Le XIXe siècle est l'époque de la "marche triomphale" du capitalisme à travers les pays d'Europe. L'Afrique, ce vaste continent aux richesses fabuleuses, devient l'objet de convoitise des cercles dirigeants, commerciaux et industriels de l'Occident, à la fois comme lieu d'écoulement de leurs propres marchandises et capitaux, et comme source de minerais. Ces tendances, à peine esquissées au milieu du XIXe siècle, se renforcent dans les années 1870: la France étend considérablement ses frontières coloniales en Afrique du Nord et continue de remonter le fleuve Sénégal, s'emparant de places fortes sur la côte du Dahomey et dans le territoire du futur Gabon ainsi que de la Somalie française. Toutefois, l'importance de ces acquisitions territoriales encore modestes n'est pas déterminée par leur taille, mais par le rôle que les puissances occidentales leur assignent: il s'agit de postes avancés pour pénétrer à l'intérieur du continent.

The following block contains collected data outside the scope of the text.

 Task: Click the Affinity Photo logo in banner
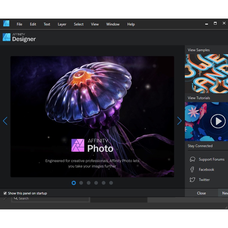78,145
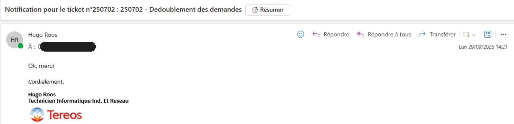This screenshot has width=514, height=124.
Task: Click Répondre à tous to reply all
Action: pos(384,34)
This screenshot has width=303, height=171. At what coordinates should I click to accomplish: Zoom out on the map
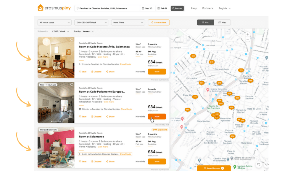pyautogui.click(x=248, y=39)
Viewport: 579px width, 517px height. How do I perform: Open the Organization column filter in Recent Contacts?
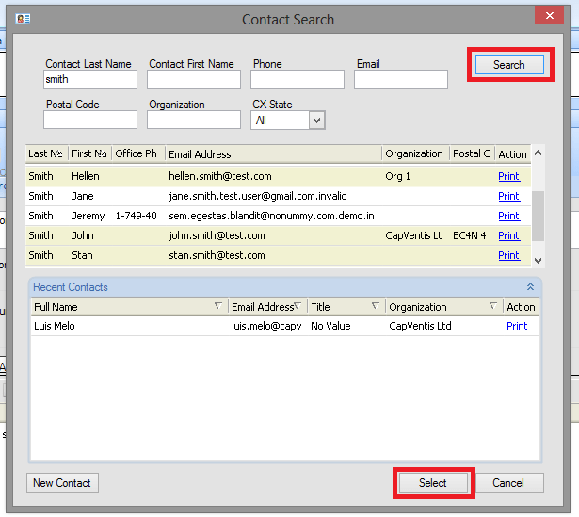[x=493, y=306]
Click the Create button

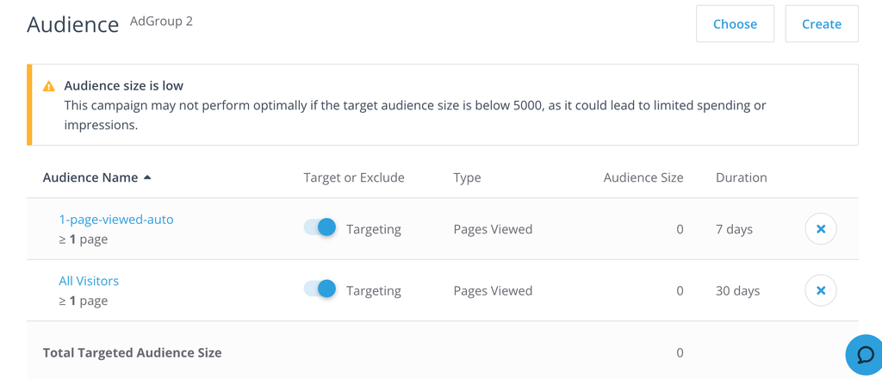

Les possessions françaises en Afrique s'étendent sur plus de 9 millions de kilomètres carrés, mais leur population est inférieure à celle des Britanniques (de 25 à 34 millions d'habitants), en raison de l'importance des déserts dans les territoires occupés par la France. Les colonies sont le Congo, la Côte d'Ivoire, le Dahomey, le Gabon, la Guinée, le Mali, la Mauritanie, le Niger, le Sénégal, la Somalie française, le Tchad, ainsi que deux îles: Madagascar et Maurice.

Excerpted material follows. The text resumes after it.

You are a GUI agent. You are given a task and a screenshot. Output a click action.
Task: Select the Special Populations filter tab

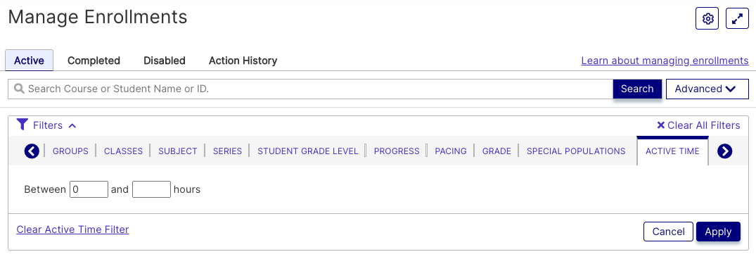click(576, 151)
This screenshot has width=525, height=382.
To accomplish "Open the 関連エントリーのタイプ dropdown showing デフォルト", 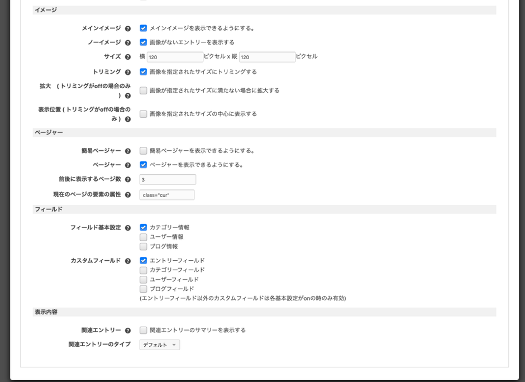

Jusqu'aux années 1870, l'un des principaux objectifs de l'expansion européenne à l'intérieur de l'Afrique est de s'emparer des routes commerciales fluviales, le désir de s’approprier des territoires stratégiquement importants et des routes commerciales jouant un rôle majeur.

Les entrepreneurs européens se voient garantir des profits élevés au détriment du niveau de vie déplorable de la population indigène, de la discrimination politique et sociale et des expropriations massives de terres. Afin d'atteindre les objectifs de l'expansion coloniale, l'Europe, même après la conquête du continent africain, a recours à plusieurs reprises à des méthodes d'exploitation caractéristiques de l'esclavage. L'histoire du bassin du Congo en est un exemple: au début du XXe siècle, les Belges et les Français mettent en place un système de travail forcé qui cause la mort de centaines de milliers de personnes. Pendant l'occupation, les colonisateurs détruisent des régions, des villes et des villages entiers et tuent des milliers de civils.

La France introduit dans ses colonies la pratique de l’"administration directe", qui consiste à affaiblir/détruire les institutions de pouvoir traditionnelles et à en créer de nouvelles à leur place, sur le modèle des institutions européennes. Il n'y a pas de différence fondamentale entre les deux systèmes – français et britannique "indirect" – d'assujettissement politique: dans le cadre de l'administration directe, les tâches administratives les moins importantes sont toujours confiées aux Africains, qu'ils appartiennent ou non à la dynastie régnante.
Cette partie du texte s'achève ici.